P&H Mining products include:
- Electric mining shovels – with working weights in excess of 1,645 tons / 1,492 metric tons and powered by electric motors linked to planetary and case-type transmissions, P&H electric can move up to 120 tons / 109 metric tons of material every 30 seconds from the mine face into the waiting tray of a nearby haul truck or in-pit crushing-conveying system hopper. P&H shovel dippers range in size from 12 cubic yards / 9 cubic meters up to 82 cubic yards / 63 cubic meters.
- Blast hole drilling rigs – hard rock formations are typically found within surface mining operations and they must undergo drilling and blasting in order to fragment the rock for easier digging, crushing and refining processes within the mine operation. P&H blast hole drilling rigs apply either electricity or diesel power to obtain three forces needed to advance a tri-cone drill bit into hard rock: “pulldown” or downward bit-loading force, high-torque rotary force, and large volumes of “bailing air” needed to cool the tri-cone bit and evacuate or push rock chips, particles and dust toward the top of the tubular blast hole.

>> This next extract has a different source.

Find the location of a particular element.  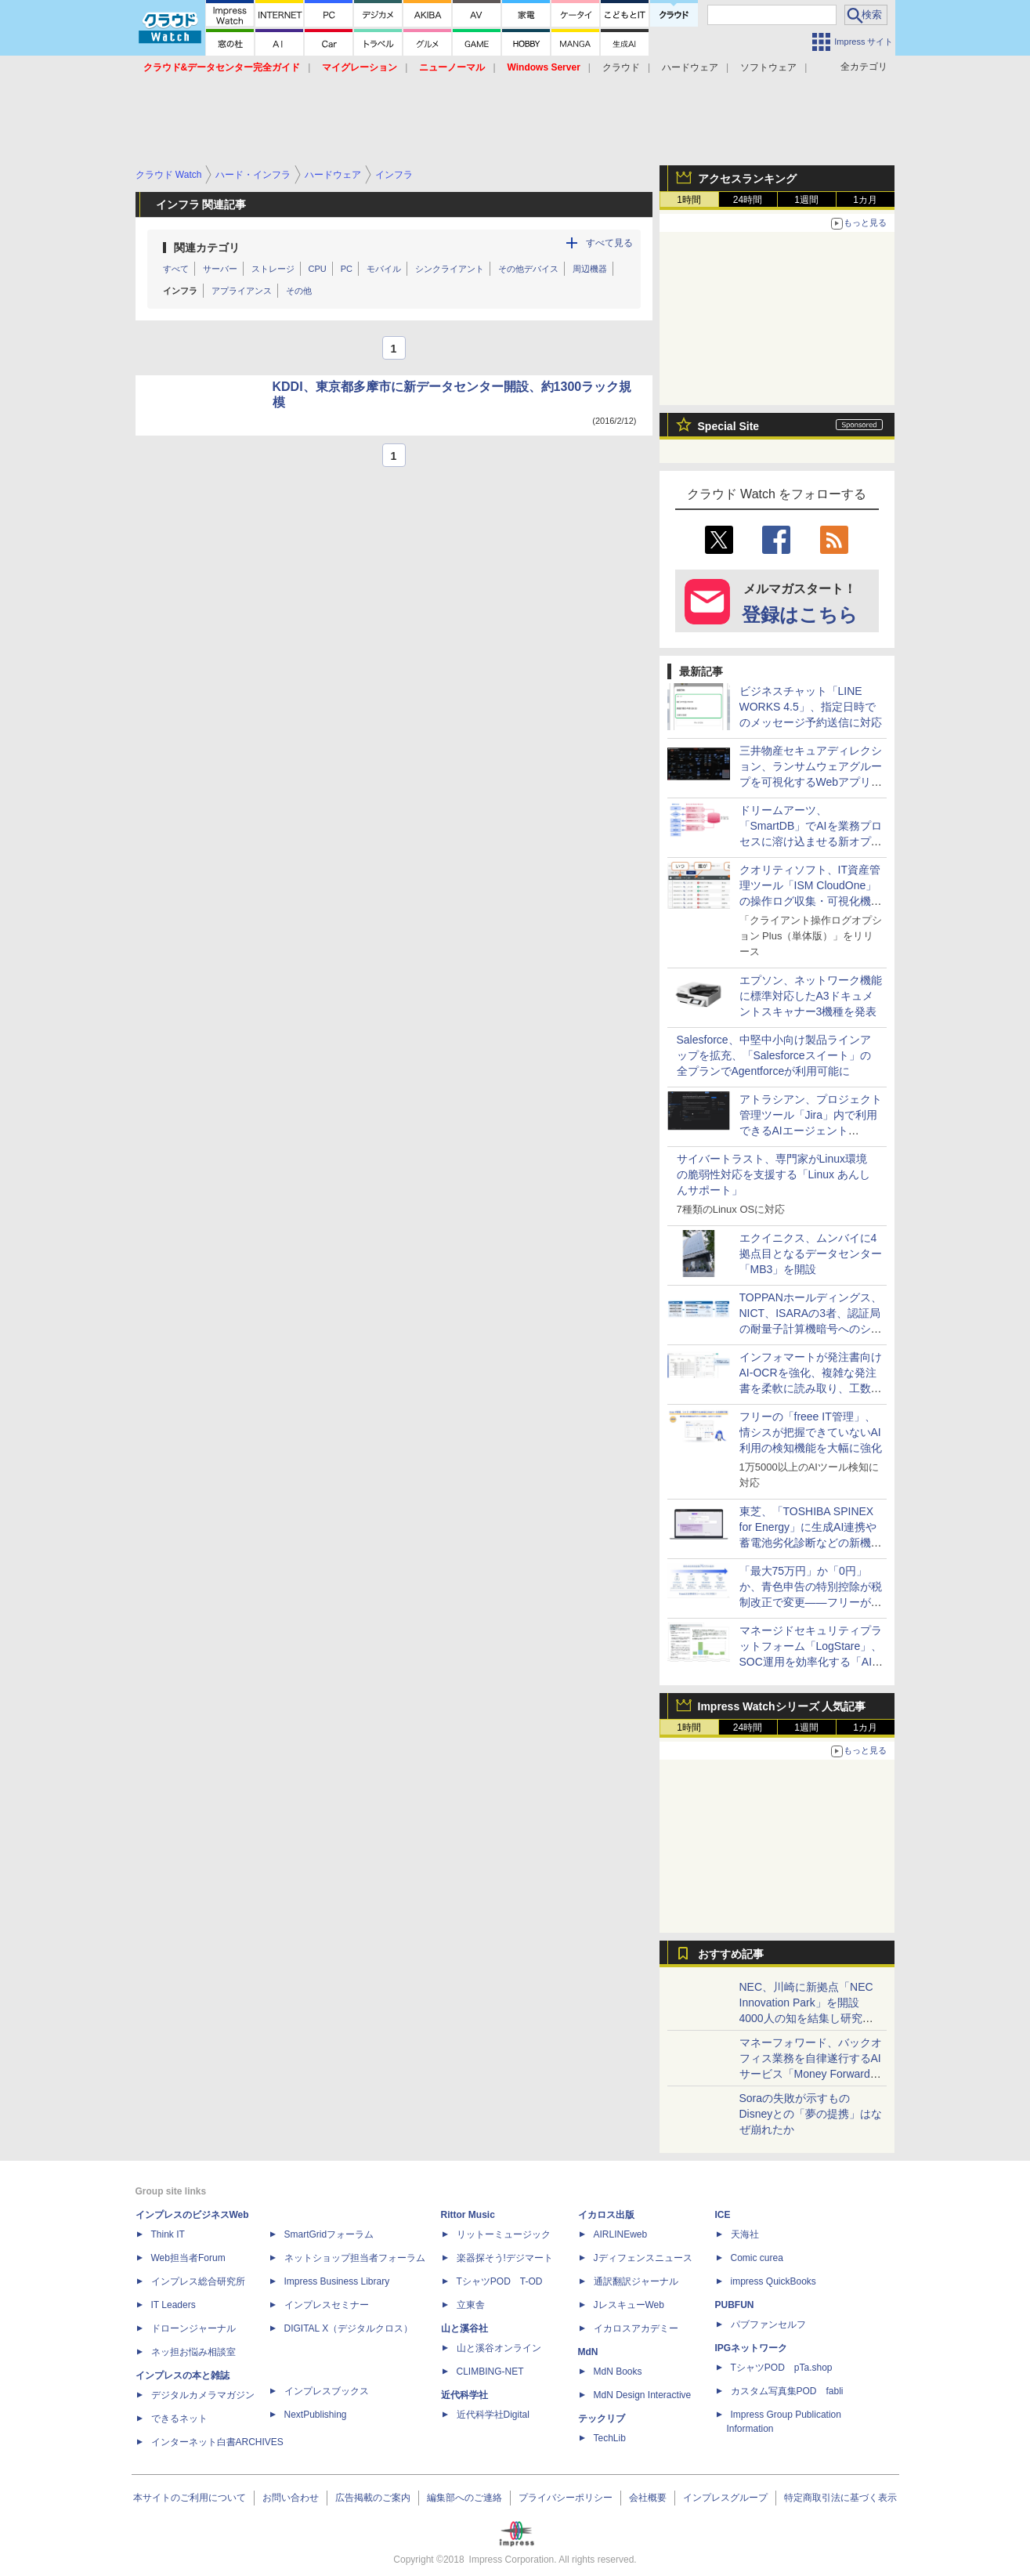

編集部へのご連絡 is located at coordinates (464, 2497).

When a grid of blast holes has been drilled, each hole is loaded with explosives and then carefully detonated in order to shatter and fragment the rock formation with a high-energy shock wave. Drills typically work ahead of advancing shovel-truck fleets in surface mine operations.
- Walking draglines – with working weights in excess of 6,000 tons / 5,440 metric tons and powered by large electric motors, a dragline excavator rests on large, flat, cylindrical steel “tubs” and equipped with football field-length booms and buckets large enough to hold several sport utility vehicles, walking draglines use hoist, swing and drag forces to cast their buckets out to the next targeted area from which earth needs to be gathered up and moved. They then apply inward “drag” force to quickly load the bucket, and then hoist and swing forces to cast-dump the material onto a nearby spoil pile. Draglines are used primarily to strip large volumes of overburden away from thick seams of coal. They are also a prime mover in phosphate mining operations.
- In-pit crushing-conveying systems – P&H is developing in-pit crushing-conveying systems that enable shovels to load a mobile mining crusher with material. That material is then relayed via a series of conveyors to spoil piles elsewhere in coal mine operations before the mine taps those spoil piles later on to reclaim mined lands.

P&H Mining Equipment provides a network of P&H MinePro services mine operations service support workshops, warehouses and teams of mechanics, electricians and welders. MinePro provides life cycle management support for P&H and other brands of mining equipment.